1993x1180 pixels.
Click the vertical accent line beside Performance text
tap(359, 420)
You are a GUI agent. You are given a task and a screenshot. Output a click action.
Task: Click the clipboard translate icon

=======

» **What you need to do**
Write out each entry again, character for character.

» **Solution for this exercise**
1993x1180 pixels.
Click the vertical accent line beside Performance text
tap(359, 420)
You are a GUI agent. You are given a task and a screenshot. Output a click action.
Task: Click the clipboard translate icon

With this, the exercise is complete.